## EXERCISE MATERIALS
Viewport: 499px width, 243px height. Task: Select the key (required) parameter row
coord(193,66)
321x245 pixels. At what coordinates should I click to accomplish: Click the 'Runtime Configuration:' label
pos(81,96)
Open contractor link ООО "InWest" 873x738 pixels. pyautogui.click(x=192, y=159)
...
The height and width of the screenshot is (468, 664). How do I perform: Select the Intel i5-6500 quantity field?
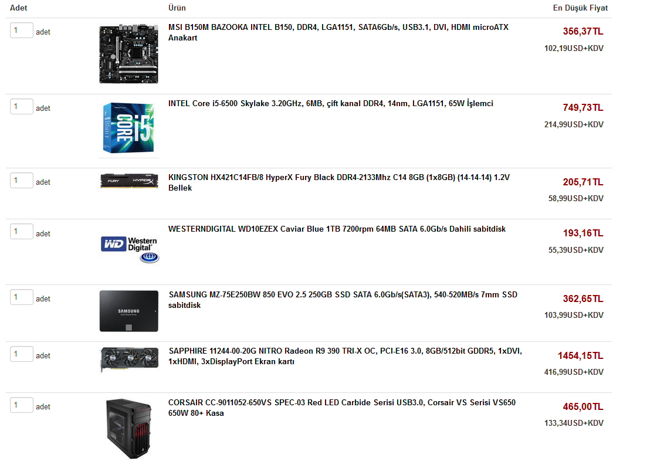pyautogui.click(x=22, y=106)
...
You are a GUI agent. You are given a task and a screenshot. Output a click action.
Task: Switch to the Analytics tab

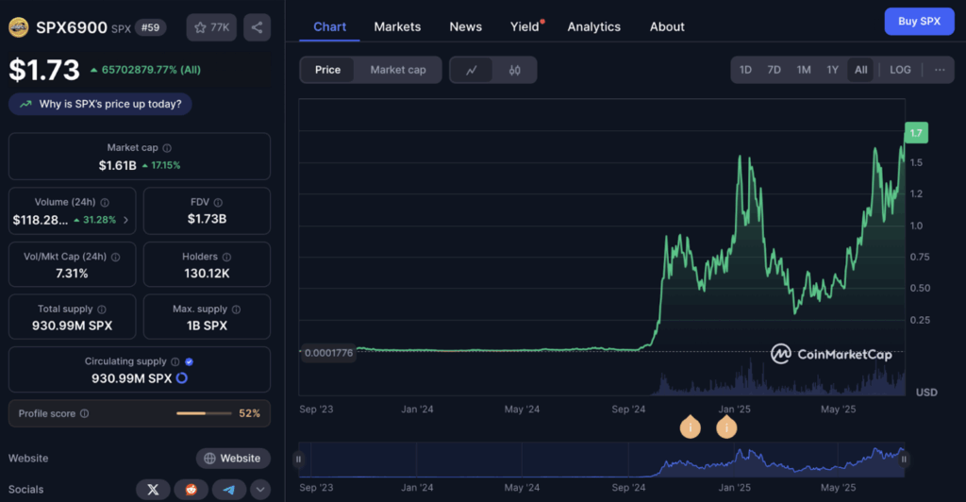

## EXERCISE TASK
Write out the lines beginning with the one that contains "Viewport: 499px width, 243px" and ending with the one that contains "Open contractor link", both included.

## SOLVED PROBLEM
Viewport: 499px width, 243px height. Task: Select the key (required) parameter row
coord(193,66)
321x245 pixels. At what coordinates should I click to accomplish: Click the 'Runtime Configuration:' label
pos(81,96)
Open contractor link ООО "InWest" 873x738 pixels. pyautogui.click(x=192, y=159)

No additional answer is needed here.